Divorcio en Appetite


Sábado 29 de noviembre de 2008 | Publicado en edición impresa (ver link)

Arte | La otra mirada – por Javier Villa

Divorcio en Appetite

Daniela Luna. De la expansión al éxodo, protagonista de una carrera meteórica.
(Escultura con cuchillos por Nicolas Mastracchio)

Racconto del sorpresivo éxodo de un grupo de artistas jóvenes que fueron el cimiento de galería de Daniela Luna, epicentro del recambio generacional luego del suceso de Belleza y Felicidad. ¿Qué pasará?

El martes 4 de noviembre, Anabella Papa, Marcelo Galindo, Marisa Rubio, Nicanor Araoz, Martín Legón, Ariel Cusnir, Verónica Gómez, Ana Vogelfang, Yanina Szalkowicz y Juliana Iriart se desvincularon de la galería Appetite. El grupo representa casi el total de los artistas fundadores, que en estos años sostuvieron como cimiento el espacio que se convirtió en epicentro del recambio generacional luego de Belleza y Felicidad. Una decisión en bloque que, sin dudas, va a reconfigurar la escena joven.

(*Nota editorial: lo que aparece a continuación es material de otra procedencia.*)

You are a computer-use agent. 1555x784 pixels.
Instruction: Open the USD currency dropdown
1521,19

Appetite nació en San Telmo hacia finales de 2005 en el sótano de un pequeño local sobre la calle Venezuela. En sus comienzos, con la experiencia y enseñanzas de Fernanda Laguna, que mostraron posible y rentable la búsqueda de alternativas al galerismo tradicional, surgió como espacio experimental donde los artistas participarían de las decisiones y el empuje del proyecto junto a Daniela Luna, quien lo encabezaría desde la organización, promoción y venta. Con este régimen de funcionamiento horizontal, el proyecto marchó con fluidez y en constante ascenso. Se realizaron trabajos de muy buena calidad en el espacio y Luna supo entrar en el mercado de arte y mantenerse firme; el volumen de venta y los precios subieron. En 2006, Appetite dejó Venezuela (más tarde Luna abriría allí Tanto Deseo) y se instaló en la calle Chacabuco, ganando varios metros cuadrados. Al año siguiente apareció la noticia de la apertura de una sucursal en Nueva York que, si bien pareciera haber quedado en el olvido, junto a la participación en ferias internacionales le puso a Luna el traje de supergalerista emergente e imparable.

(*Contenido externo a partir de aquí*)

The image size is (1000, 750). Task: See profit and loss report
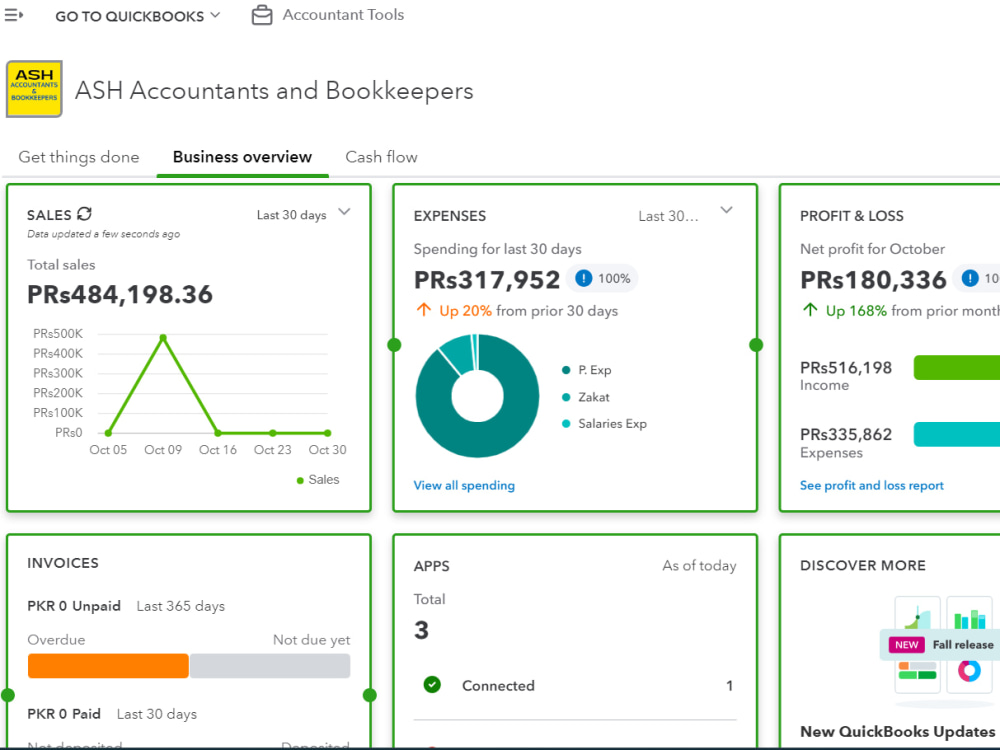coord(871,485)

Pero la idea de los inicios comenzó a mutar. Por un lado, el personaje de Luna se convirtió en cara y centro del suceso; por el otro, el crecimiento se volvió voraz: muchos artistas comenzaron a dar vueltas por Chacabuco, ya sea para realizar muestras o quedar en el staff , los fundadores perdieron su silla en la toma de decisiones, la horizontalidad deseada se quebró y Appetite se fue acercando a una galería de corte más tradicional con precios de mercado internacional. Tal vez la apertura de Warclub este año en el barrio de Boedo, donde se proyectó mezclar el hogar de Luna con los talleres de algunos artistas, espacio de venta y encuentros multidisciplinarios, podría haber significado una vuelta al trabajo experimental y en conjunto, pero al día de hoy eso no ocurrió.

Seguramente existirán otras razones que justifiquen este divorcio. Lo cierto es que la decisión grupal tiene su atractivo. En una época en la que el galerismo se ha transformado en el sistema casi monopólico de circulación, exhibición y supervivencia económica de los artistas, en la que el Estado está cada vez más ausente y se siente la falta de becas como Antorchas o proyectos como Trama, habrá que ver si esta decena de artistas que acaba de plantarse ante su galerista propone otras alternativas e insiste con el trabajo conjunto o si serán absorbidos rápidamente por otras galerías y todo quedará en el olvido. A su vez, será interesante ver cómo se reacomodan Luna y Appetite.

No hay que olvidarlo nunca: son los artistas quienes tienen el poder de levantar, modificar o destruir instituciones subiendo o bajando, en grupo, el dedo pulgar. Ya pasó varias veces en la historia y continuará pasando.